**REQUEST A**
Answer these questions about the forum thread on painting jig heads:
(i) In Hetfieldinn's first post, for about how long is the jig head held over a heat source?
(ii) According to Moonlighter, what could be used to flavor jigs bought pre-painted white?
(iii) In Hetfieldinn's last post, what tool is suggested for heating the larger jigs?

## start EXCERPT

Which would be better, dipping in Rustoleum or spray paint? Thanks!


----------



## Hetfieldinn

I don't know about the spoons, but believe me, there is no simpler way to paint jig heads than with the powder paint. You can literally paint a pile of them in five minutes. Hold the jig head by the hook with pliers, hold over a heat source, such as a stove burner or a candle for about ten seconds, dip it in the jar, tap it on the side of the jar to knock off any excess powder, blow on it to cool it down, and it's done.


----------



## Rooster

OK, you have me interested in the power paint. Have you ever used it with 4 oz jigs?

Thanks!


----------



## Moonlighter

You might wish you had bought them painted white. Those big heads won't heat so well unless you put them in an oven and then you'll play hell getting them in the jar. You'd probably need two jars of each at best just so you can keep adding to the first to keep it deep enough to cover the whole jig if you can get it in there properly at all. Dipping heads that size usally takes pounds of paint so you can work with a big bowl of it, that or a suspension system or an airbrush. If you had them pre painted white, you could use Sharpies or anything to flavor them. Good luck.

PS. I would measure the jighead length first. The jars of powder paint are about 2 3/4 deep. I bet the jigheads are 3+ inches long.


----------



## Hetfieldinn

Rooster said:


> OK, you have me interested in the power paint. Have you ever used it with 4 oz jigs?
> 
> Thanks!


I'm not even sure I've ever seen a 4 oz jig!

You could certainly put the powder paint into a bigger container to accomodate the larger jigs.

You could even heat them up with a propane torch, if you have one handy. Just don't put the jig too close to the flame. Or use the oven method, as Moonlighter stated.

## end EXCERPT
## start RECORDS SHOWN

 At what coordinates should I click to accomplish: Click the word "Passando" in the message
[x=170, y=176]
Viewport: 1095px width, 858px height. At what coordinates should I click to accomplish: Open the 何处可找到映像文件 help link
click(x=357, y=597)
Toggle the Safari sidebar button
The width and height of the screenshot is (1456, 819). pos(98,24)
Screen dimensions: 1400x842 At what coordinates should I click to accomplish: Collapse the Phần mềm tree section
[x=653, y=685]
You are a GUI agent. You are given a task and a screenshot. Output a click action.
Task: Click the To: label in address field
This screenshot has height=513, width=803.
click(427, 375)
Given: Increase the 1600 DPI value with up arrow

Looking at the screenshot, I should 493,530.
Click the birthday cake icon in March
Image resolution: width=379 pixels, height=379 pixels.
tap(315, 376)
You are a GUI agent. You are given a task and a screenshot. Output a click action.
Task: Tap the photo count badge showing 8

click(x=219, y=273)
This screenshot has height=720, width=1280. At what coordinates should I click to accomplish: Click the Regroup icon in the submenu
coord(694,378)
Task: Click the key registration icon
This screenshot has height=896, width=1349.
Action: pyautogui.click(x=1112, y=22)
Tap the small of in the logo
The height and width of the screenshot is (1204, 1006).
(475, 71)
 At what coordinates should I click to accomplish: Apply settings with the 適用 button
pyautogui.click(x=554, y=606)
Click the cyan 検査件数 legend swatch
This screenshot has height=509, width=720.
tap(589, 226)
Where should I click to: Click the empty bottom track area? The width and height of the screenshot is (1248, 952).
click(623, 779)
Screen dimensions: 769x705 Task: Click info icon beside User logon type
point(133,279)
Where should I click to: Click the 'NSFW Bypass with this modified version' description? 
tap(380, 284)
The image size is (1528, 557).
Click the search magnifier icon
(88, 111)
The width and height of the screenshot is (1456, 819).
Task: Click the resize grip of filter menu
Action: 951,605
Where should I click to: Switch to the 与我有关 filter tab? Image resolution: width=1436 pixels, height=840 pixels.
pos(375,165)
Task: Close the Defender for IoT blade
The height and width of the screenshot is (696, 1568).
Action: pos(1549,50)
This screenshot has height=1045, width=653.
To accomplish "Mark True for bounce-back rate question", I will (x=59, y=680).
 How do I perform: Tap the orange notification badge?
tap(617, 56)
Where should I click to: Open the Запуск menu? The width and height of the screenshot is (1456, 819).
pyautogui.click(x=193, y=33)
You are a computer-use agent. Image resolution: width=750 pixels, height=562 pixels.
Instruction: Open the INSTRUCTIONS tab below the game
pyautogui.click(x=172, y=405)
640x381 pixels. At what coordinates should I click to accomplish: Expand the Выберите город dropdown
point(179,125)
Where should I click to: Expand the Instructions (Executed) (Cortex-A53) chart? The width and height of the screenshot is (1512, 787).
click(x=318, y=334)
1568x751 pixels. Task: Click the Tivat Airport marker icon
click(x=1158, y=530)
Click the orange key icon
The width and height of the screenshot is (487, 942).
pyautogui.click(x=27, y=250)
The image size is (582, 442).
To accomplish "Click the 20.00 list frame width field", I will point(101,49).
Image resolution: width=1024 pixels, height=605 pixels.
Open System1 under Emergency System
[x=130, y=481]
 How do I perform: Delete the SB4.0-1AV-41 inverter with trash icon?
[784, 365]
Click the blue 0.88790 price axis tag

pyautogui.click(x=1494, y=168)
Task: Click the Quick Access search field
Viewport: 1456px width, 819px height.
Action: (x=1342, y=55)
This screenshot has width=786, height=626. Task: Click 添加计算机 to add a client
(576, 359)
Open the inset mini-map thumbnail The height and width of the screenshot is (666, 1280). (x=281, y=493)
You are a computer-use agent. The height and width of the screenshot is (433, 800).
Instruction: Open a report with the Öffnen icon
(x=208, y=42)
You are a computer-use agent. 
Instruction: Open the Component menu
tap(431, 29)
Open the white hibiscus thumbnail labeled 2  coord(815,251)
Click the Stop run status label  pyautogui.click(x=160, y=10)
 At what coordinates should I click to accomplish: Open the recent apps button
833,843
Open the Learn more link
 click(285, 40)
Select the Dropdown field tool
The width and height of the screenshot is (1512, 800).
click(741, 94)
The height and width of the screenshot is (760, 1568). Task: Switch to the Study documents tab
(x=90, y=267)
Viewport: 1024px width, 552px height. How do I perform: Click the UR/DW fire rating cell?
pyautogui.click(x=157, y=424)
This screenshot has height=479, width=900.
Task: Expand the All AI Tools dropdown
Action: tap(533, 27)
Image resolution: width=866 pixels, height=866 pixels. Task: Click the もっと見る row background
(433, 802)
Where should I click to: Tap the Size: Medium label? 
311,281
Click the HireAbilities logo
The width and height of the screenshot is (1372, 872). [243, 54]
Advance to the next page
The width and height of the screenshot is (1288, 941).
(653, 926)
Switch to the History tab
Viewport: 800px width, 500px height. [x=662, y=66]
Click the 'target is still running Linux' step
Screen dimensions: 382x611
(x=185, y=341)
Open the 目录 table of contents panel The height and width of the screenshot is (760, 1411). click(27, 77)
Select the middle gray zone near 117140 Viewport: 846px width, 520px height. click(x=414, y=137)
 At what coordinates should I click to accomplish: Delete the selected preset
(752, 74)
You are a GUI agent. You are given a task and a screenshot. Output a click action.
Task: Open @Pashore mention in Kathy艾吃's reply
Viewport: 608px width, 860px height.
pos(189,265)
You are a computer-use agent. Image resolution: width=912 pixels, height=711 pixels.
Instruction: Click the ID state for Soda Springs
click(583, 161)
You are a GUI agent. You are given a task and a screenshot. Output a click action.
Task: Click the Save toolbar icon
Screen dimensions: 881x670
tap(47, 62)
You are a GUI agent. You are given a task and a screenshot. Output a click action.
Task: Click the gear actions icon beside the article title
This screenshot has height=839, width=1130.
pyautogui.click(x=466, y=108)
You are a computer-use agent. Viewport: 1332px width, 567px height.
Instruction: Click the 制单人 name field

## end RECORDS SHOWN

**REQUEST B**
Rewrite the listing as a numbered list, from the line with "Where should I click to: Click the empty" up to and including the line with "Action: 951,605", leaving out any blank lines.

**RESPONSE A**
(i) About ten seconds.
(ii) Sharpies or anything.
(iii) A propane torch.

**RESPONSE B**
1. Where should I click to: Click the empty bottom track area? The width and height of the screenshot is (1248, 952).
2. click(623, 779)
3. Screen dimensions: 769x705 Task: Click info icon beside User logon type
4. point(133,279)
5. Where should I click to: Click the 'NSFW Bypass with this modified version' description? 
6. tap(380, 284)
7. The image size is (1528, 557).
8. Click the search magnifier icon
9. (88, 111)
10. The width and height of the screenshot is (1456, 819).
11. Task: Click the resize grip of filter menu
12. Action: 951,605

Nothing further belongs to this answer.